По правде говоря, мистер Стюарт слишком серьезно относится к себе. Он не продвинул репутацию Стивенсона ни на йоту. Биография Стивенсона, написанная мистером Грэмом Бальфуром, может быть его сахарным изваянием, и она может выставлять его шоколадным серафимом, как утверждал Хенли, и портрет мог быть подправлен, чтобы угодить семье, как утверждает мистер Стюарт, но в связи с книгой мистера Суиннертона, «Жизнью» мисс Мэссон и публикациями Библиофильского общества Бостона, это компетентный отчет о его жизни и достижениях.
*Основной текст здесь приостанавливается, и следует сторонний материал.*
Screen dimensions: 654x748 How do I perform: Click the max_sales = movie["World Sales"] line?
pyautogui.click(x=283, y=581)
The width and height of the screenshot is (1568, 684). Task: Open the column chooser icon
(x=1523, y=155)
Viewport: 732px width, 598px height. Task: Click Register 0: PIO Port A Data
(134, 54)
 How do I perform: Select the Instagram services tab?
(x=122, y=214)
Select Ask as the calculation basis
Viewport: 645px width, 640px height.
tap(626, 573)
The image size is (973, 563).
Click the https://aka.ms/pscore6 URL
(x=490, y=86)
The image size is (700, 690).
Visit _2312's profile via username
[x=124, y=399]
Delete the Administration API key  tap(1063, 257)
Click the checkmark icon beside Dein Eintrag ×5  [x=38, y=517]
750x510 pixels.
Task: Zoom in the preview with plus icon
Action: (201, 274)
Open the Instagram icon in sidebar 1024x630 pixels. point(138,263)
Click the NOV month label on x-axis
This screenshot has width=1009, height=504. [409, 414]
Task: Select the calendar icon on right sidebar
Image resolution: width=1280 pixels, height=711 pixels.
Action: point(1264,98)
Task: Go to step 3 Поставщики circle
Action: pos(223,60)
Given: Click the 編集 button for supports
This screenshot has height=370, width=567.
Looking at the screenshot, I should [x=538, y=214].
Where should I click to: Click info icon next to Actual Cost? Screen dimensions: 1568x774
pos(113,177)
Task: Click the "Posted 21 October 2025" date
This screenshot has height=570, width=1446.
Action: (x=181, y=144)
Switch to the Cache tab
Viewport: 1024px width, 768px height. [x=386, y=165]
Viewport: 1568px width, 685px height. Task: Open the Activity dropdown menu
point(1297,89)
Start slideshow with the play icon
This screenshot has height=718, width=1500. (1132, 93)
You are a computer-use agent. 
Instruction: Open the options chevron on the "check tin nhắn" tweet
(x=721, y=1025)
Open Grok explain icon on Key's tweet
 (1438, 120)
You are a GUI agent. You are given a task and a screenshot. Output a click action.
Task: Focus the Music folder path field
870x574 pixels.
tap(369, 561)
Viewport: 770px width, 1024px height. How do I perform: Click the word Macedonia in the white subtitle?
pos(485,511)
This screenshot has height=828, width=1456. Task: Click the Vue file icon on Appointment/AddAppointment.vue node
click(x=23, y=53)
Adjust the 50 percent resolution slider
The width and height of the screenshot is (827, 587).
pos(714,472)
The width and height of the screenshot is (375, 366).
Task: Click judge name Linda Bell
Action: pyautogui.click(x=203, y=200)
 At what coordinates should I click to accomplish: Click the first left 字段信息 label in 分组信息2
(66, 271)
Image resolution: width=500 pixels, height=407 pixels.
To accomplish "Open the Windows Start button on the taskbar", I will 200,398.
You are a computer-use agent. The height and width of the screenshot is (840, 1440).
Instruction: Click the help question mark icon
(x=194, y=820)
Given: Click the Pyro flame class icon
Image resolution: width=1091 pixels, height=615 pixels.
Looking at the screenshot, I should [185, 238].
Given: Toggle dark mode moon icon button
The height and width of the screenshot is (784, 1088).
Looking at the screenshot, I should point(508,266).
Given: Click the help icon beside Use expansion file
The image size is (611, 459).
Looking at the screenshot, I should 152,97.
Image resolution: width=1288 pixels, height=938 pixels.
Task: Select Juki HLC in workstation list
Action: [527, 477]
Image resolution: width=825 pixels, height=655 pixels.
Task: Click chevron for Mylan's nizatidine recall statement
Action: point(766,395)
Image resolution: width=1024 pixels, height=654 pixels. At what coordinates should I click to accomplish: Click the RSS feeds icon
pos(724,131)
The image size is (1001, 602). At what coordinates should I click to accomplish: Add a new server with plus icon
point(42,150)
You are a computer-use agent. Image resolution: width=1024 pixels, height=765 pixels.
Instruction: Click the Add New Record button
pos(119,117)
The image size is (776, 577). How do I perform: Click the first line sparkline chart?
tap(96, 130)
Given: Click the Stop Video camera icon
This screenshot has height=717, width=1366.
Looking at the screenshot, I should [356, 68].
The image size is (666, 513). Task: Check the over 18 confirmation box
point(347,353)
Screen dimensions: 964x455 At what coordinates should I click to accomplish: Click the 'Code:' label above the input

Есть черта личности Стивенсона, которой никогда не касались, но которую, теперь, когда мистер Стюарт сплел для него венок из дубовых листьев, необходимо обсудить, и это его инфантилизм. Это было его проклятием, как в значительной мере и его позором. Это проявлялось во многом: в его отношениях с матерью, с Элисон Каннингем, «Канни, моей второй матерью», с леди Колвин и с женой; в его речи, одежде, манерах и подражательности; в его жестах; в его эмоциональных реакциях и решениях; и больше всего в его неспособности проявлять здравый смысл и обычную осмотрительность. Он всегда находился под властью женщин старше себя, и ему это нравилось; они все нянчились с ним. У него было не больше способности обходиться без опеки, чем у десятилетнего ребенка. Он был так же заинтересован в своей внешности, как Нарцисс. «Он не мог находиться в одной комнате с зеркалом, чтобы не пригласить его к доверию всякий раз, когда проходил мимо; он никогда не был так серьезен, никогда не был так доволен, никогда не был так неотразим, как когда писал о себе», — писал Хенли, и все его биографы согласны. Что это детская черта, никому не нужно объяснять. Его речь, манеры и одежда никогда не упускали возможности привлечь внимание, и он прикладывал большие усилия, чтобы они это делали. Стремление к вниманию и усилия по его обеспечению — одинаково хорошо известные инфантильные черты. Многие дети выдумывают фиктивных родителей и предков. Стивенсон был одним из них. Мистер Стюарт обнаружил, что некая Маргарет Лизар, происходившая из Франции, была его прабабушкой, и он наивно замечает, что это объясняет странности Стивенсона. Его подражательность подтверждается тем, как он учился писать, и этот инцидент обсуждается в рассматриваемой книге в главе под названием «Прилежная обезьяна». Трудно сказать, какой из всех красивых жестов Стивенсона был самым детским, но я скажу, в гармонии с наследственностью, тот, который он не сделал; этот инцидент напоминает другого прославленного жертву взрослого инфантилизма — Шелли. Все поклонники этого гения знают, что он в одиночку и без опыта отправился в Ирландию, чтобы исправить ее несправедливости. Стивенсон, услышав, что фермер из Керри был убит «лунными налетчиками», а его жена и дети подверглись бойкоту, предложил арендовать ферму Кертиса и отправиться туда со своей семьей!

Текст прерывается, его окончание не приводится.